*** EXTRACTED DATA Section Begins ***
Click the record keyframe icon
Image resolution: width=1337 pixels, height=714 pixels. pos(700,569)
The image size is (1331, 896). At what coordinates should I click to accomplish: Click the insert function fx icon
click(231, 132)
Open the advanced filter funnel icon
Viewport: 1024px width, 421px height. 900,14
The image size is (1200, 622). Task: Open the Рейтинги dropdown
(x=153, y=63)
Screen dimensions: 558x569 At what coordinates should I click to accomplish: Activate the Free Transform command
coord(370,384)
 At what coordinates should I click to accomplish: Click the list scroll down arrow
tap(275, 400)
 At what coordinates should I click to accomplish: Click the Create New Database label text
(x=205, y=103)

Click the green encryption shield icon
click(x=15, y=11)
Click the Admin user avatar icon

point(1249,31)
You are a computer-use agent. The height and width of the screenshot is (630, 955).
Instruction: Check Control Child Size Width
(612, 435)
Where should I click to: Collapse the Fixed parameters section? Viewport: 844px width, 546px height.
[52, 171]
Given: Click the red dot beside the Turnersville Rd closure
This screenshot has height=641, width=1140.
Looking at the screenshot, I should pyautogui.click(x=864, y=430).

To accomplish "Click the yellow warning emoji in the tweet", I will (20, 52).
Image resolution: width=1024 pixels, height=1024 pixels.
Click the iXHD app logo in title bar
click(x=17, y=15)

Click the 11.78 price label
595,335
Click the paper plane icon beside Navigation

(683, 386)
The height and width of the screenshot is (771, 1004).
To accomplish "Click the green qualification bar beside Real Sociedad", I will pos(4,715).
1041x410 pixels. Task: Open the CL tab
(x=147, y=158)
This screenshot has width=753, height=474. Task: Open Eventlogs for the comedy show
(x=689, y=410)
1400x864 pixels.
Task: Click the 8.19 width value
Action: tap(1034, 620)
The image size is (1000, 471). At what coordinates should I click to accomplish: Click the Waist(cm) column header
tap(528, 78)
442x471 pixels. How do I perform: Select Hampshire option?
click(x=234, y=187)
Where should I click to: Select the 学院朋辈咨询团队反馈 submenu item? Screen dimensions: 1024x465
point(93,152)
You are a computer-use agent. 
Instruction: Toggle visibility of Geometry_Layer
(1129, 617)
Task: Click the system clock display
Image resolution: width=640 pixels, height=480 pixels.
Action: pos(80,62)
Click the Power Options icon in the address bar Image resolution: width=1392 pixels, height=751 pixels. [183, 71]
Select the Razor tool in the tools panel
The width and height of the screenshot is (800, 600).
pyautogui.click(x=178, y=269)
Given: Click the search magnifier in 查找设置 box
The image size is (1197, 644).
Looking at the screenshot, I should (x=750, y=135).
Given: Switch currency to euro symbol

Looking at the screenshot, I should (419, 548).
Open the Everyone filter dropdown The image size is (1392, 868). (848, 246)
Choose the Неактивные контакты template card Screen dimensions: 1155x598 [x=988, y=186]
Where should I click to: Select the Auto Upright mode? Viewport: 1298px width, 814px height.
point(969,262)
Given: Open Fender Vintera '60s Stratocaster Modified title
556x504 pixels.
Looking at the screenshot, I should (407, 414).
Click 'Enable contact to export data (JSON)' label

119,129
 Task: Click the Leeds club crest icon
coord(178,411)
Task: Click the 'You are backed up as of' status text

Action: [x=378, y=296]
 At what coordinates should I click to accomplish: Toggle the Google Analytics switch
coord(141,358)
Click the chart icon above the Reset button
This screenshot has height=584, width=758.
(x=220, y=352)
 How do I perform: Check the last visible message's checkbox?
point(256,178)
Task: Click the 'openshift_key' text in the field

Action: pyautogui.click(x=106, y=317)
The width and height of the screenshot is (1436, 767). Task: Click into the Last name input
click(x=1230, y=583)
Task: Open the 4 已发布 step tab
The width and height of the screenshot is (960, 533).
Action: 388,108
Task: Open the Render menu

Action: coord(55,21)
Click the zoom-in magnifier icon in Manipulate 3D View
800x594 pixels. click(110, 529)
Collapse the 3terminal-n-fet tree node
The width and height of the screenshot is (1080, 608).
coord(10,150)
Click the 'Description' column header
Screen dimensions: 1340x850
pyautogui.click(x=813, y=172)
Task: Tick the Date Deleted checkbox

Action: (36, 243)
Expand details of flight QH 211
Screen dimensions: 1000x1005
*** EXTRACTED DATA Section Ends ***
WHAT IS NEEDED:
Output only an exact transcription of the lines above from the one with "Instruction: Toggle visibility" up to and including the one with "Choose the Неактивные".

RESULT FOR THIS EXERCISE:
Instruction: Toggle visibility of Geometry_Layer
(1129, 617)
Task: Click the system clock display
Image resolution: width=640 pixels, height=480 pixels.
Action: pos(80,62)
Click the Power Options icon in the address bar Image resolution: width=1392 pixels, height=751 pixels. [183, 71]
Select the Razor tool in the tools panel
The width and height of the screenshot is (800, 600).
pyautogui.click(x=178, y=269)
Given: Click the search magnifier in 查找设置 box
The image size is (1197, 644).
Looking at the screenshot, I should (x=750, y=135).
Given: Switch currency to euro symbol

Looking at the screenshot, I should (419, 548).
Open the Everyone filter dropdown The image size is (1392, 868). (848, 246)
Choose the Неактивные контакты template card Screen dimensions: 1155x598 [x=988, y=186]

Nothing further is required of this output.